• [Task statement] Word for word, set down the lines from the one that contains "You are a GUI" through the final line of the data; no pictures belong in the copy.

• [Recorded information]
======

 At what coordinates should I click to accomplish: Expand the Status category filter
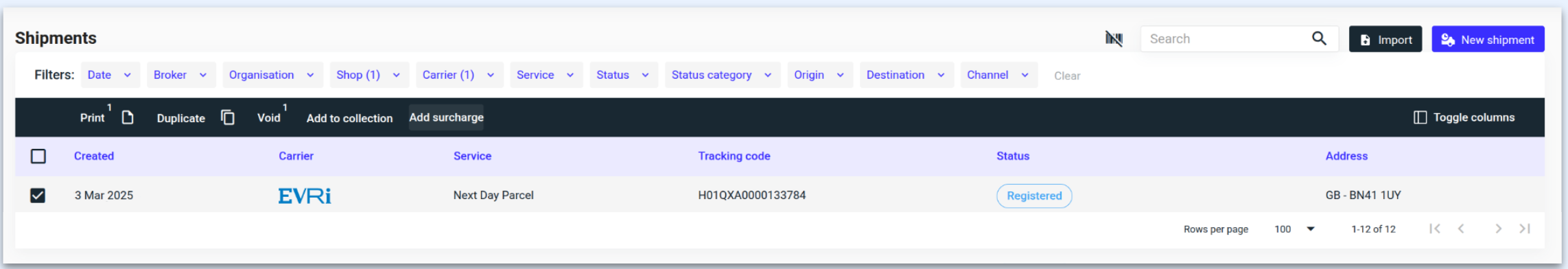click(x=722, y=75)
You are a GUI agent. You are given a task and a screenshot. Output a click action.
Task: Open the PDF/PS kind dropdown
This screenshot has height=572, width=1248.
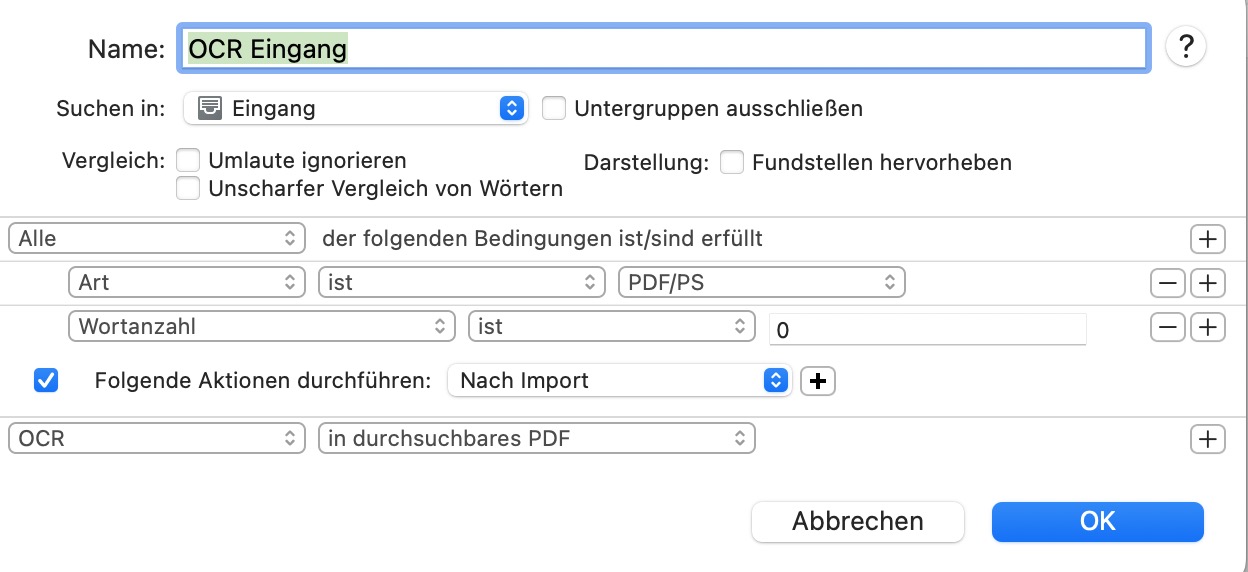coord(762,283)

======

• [Solved problem]
You are a GUI agent. You are given a task and a screenshot. Output a click action.
Task: Open the PDF/PS kind dropdown
This screenshot has height=572, width=1248.
coord(762,283)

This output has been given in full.